FYI this is a reduction from a bigger program that was crashing while building, giving the error ambient lambda set function import is not a function, found: Error
.
Hi John,
U8 only goes to 255, so we start we something that's not a U8 which is why we end up with something that can't be U8. Because the signature of powInt
is Int a, Int a -> Int a
you need to use the same type in every "spot". The compiler does not do automatic downcasting (for good reasons probably).

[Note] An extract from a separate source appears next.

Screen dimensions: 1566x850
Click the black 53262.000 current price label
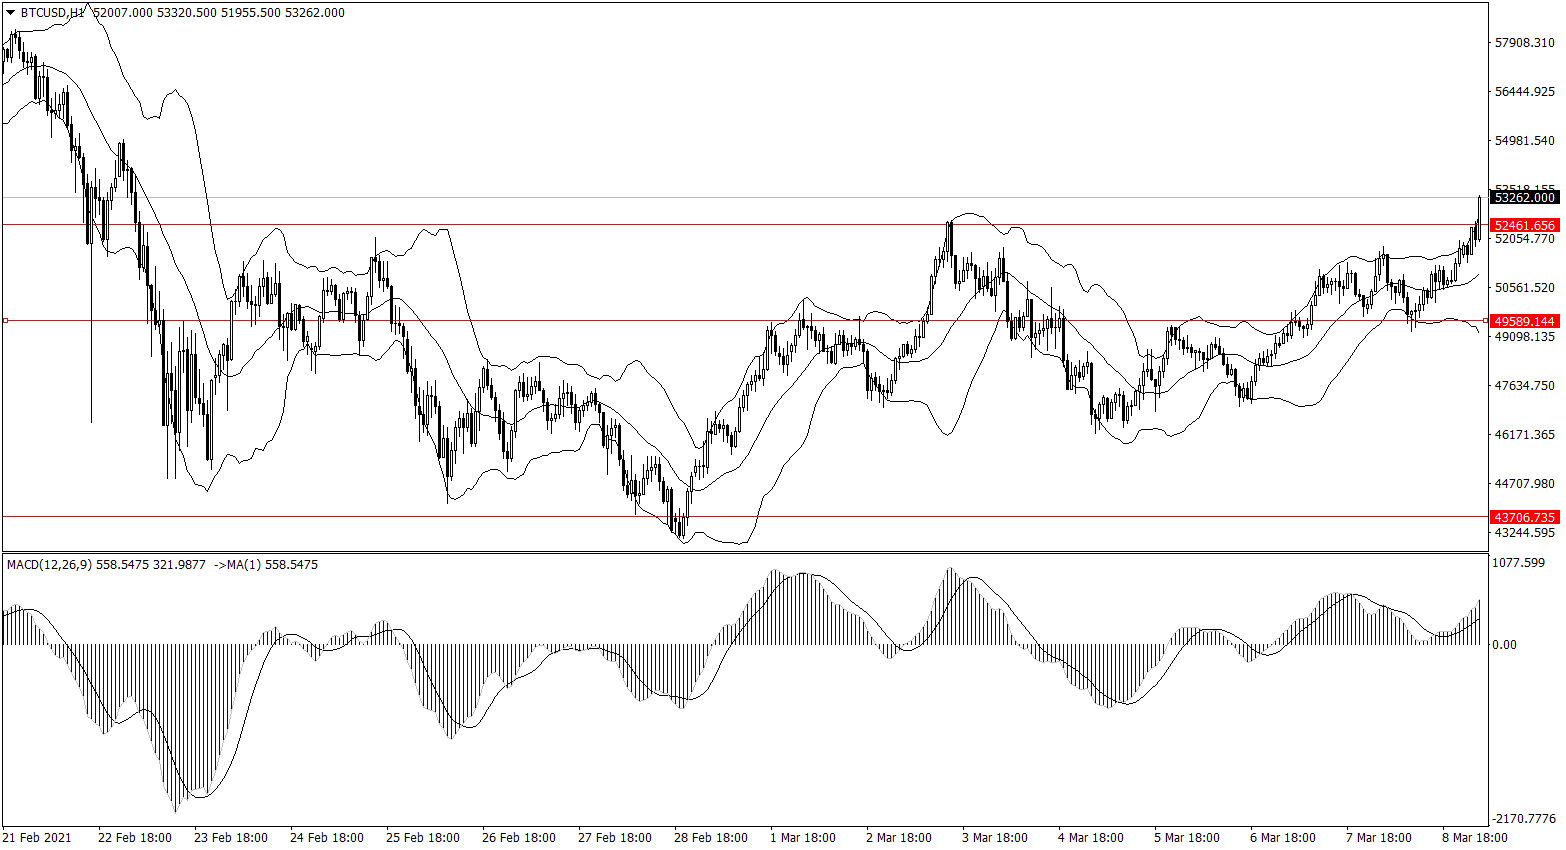tap(1523, 198)
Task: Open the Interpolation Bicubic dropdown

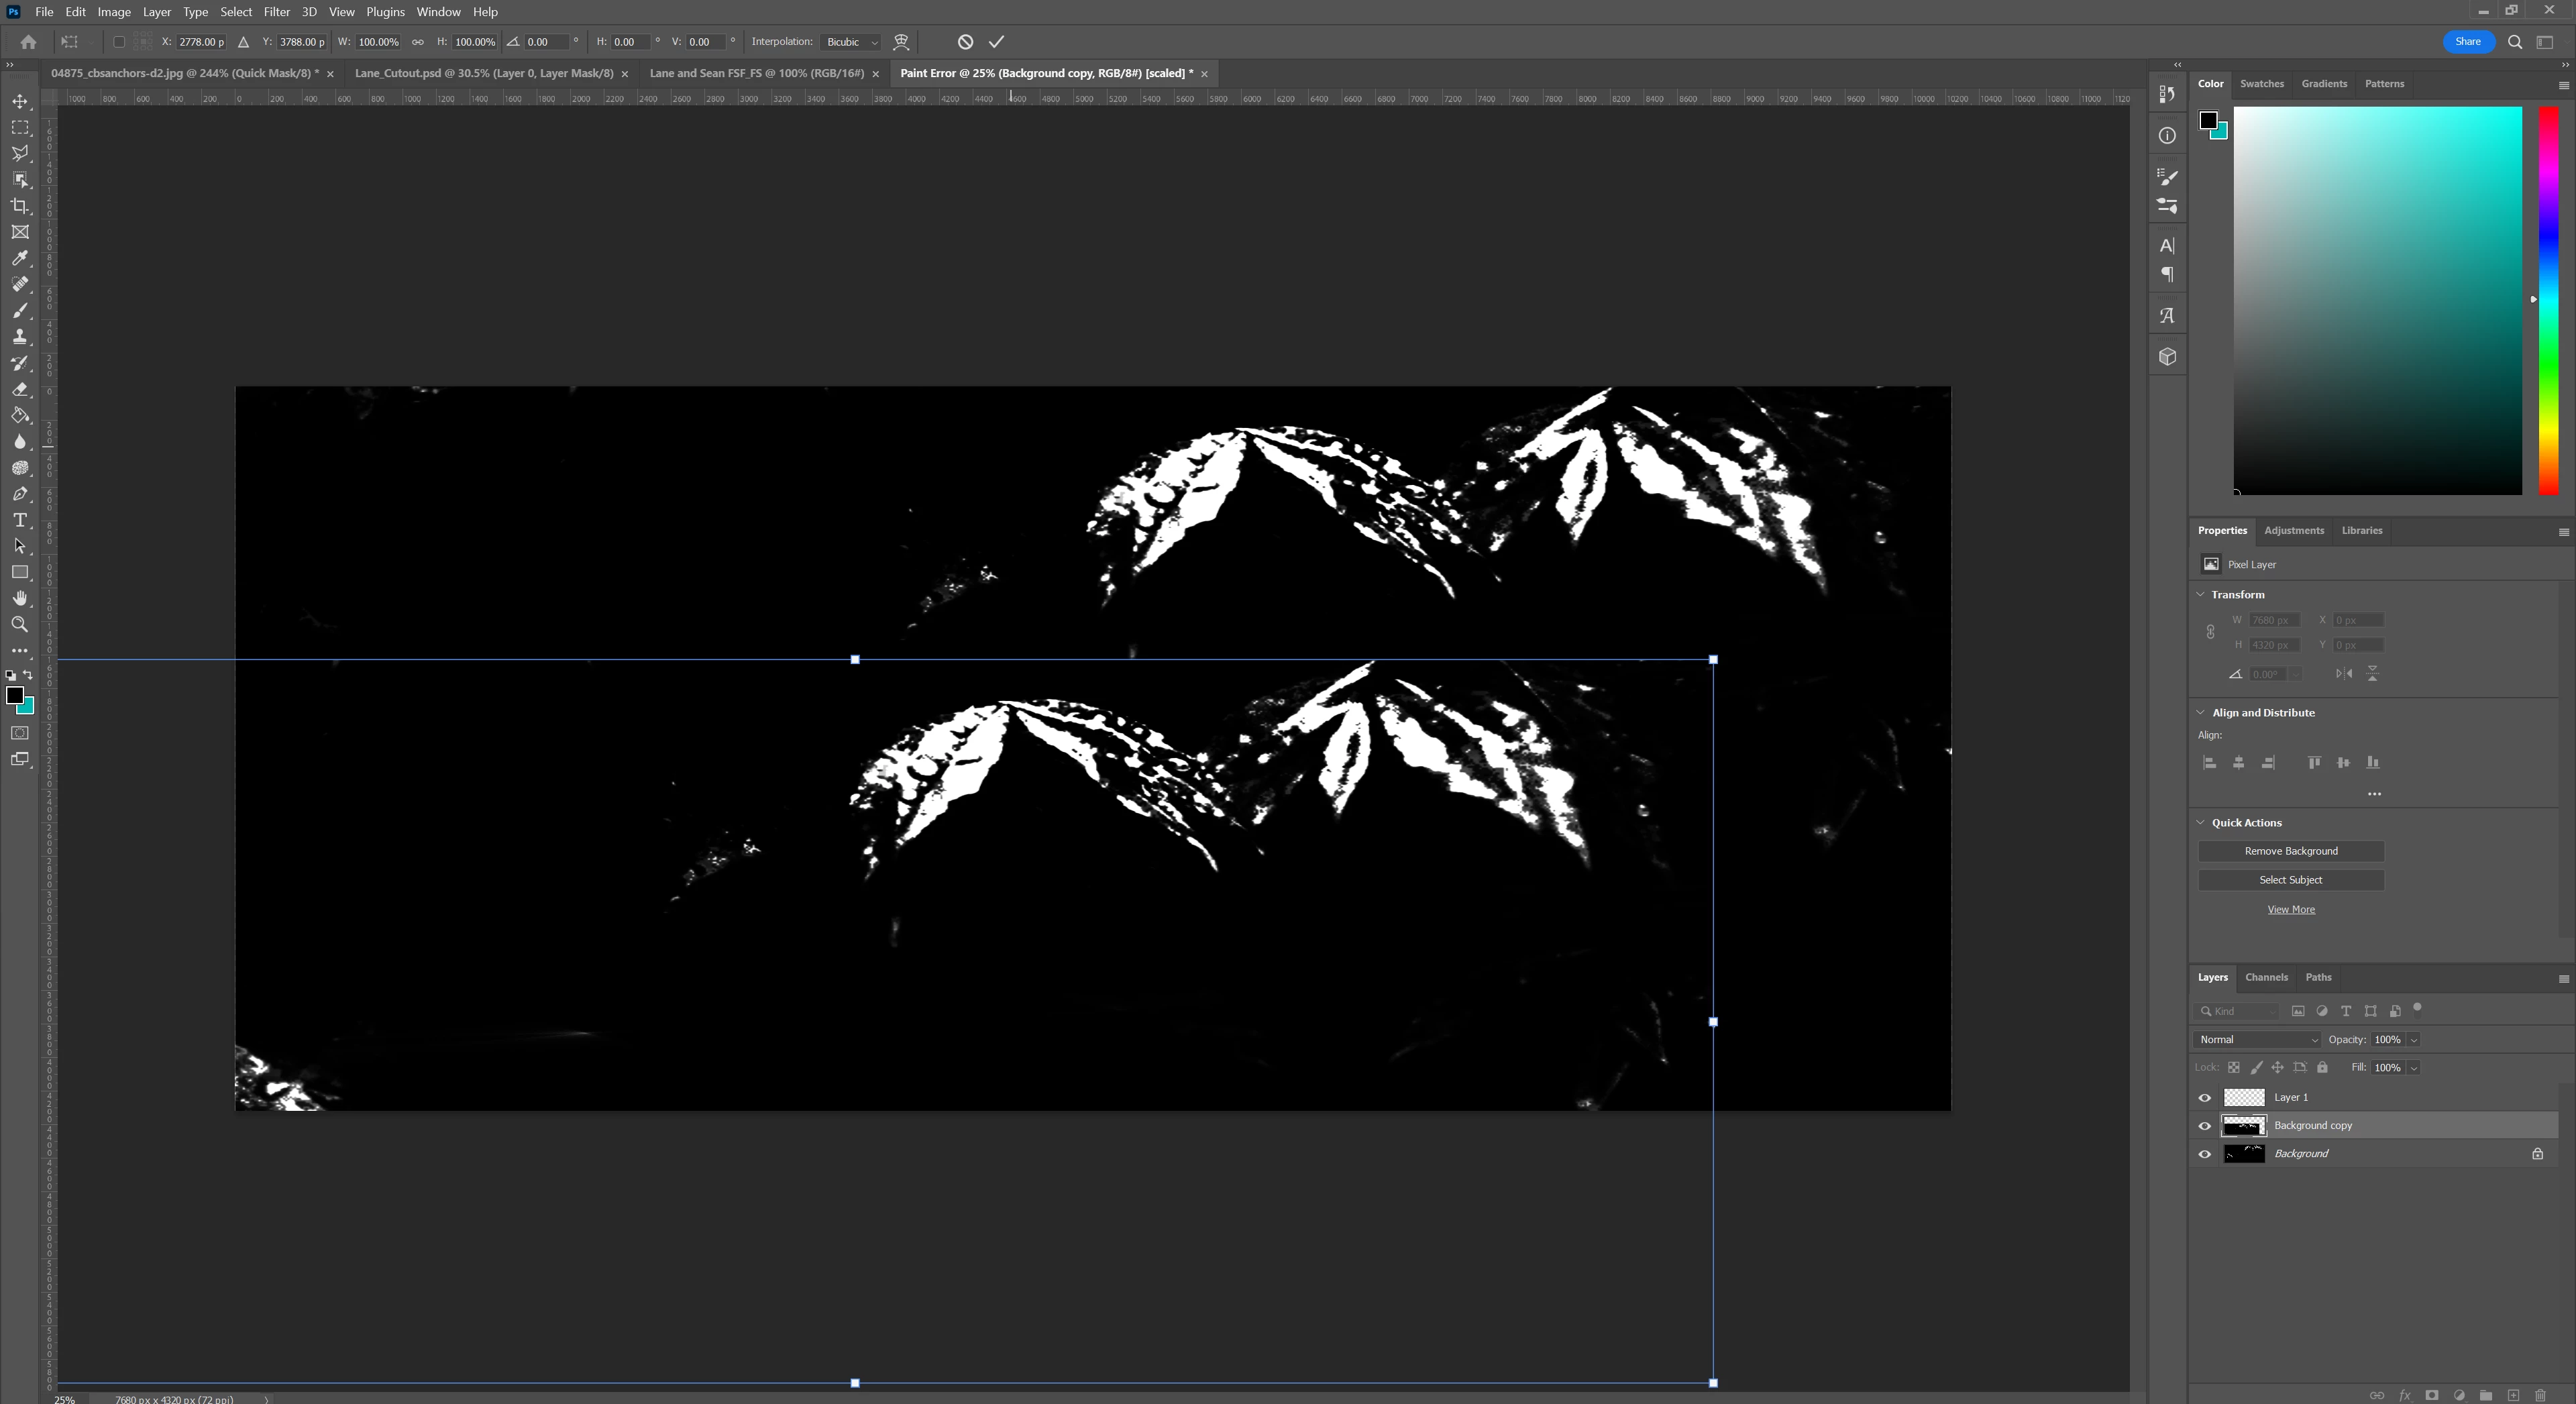Action: [852, 42]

hmm this is kind of subtle. it's not obvious that the value of a literal is influencing type inference in this way
It does work with
exampleU8 : U8
exampleU8 = Num.powInt 255 0
This issue came up in an old codebase that I was updating to accommodate the new changes to the language. So this has worked in the past.
To give more context, I am converting bytes (List U8) to integers.
So, when previously I was doing
resultU8 : U8
resultU8 = byte1 * (Num.powInt 256 0)
resultU16 : U16
resultU16 = byte1 * (Num.powInt 256 1) + byte2 * (Num.powInt 256 0)
now I need to do
resultU8 : U8
resultU8 = byte1 * Num.toU8 (Num.powInt 256 0)
resultU16 : U16
resultU16 = Num.toU16 byte1 * (Num.powInt 256 1) + Num.toU16 byte2 * (Num.powInt 256 0)
(byte1
and byte2
are of type U8
)
The new version is more verbose but arguably more correct as there are no hidden upcasts/downcasts.
I think really you should be using bitshifts here
and really really we should have "turn bytes into little/big/native endian number of a wider type" functions in the standard library
In an even earlier version of the code I was using Num.bytesToUxx
but they went away a couple of months ago
@Richard Feldman what's our plan here?
I think the last discussion about this left it at: this is easy enough to do in userland/a library with bit shifts. So no need to do it in the standard.
I think an annoyance with doing it in the standard is that you don't want to return a list (unnecessary allocation).
Instead, you are stuck with N different functions that return different size tuples.
Since that didn't seem like a great API, I think it was left for a user to just do the bitshifting.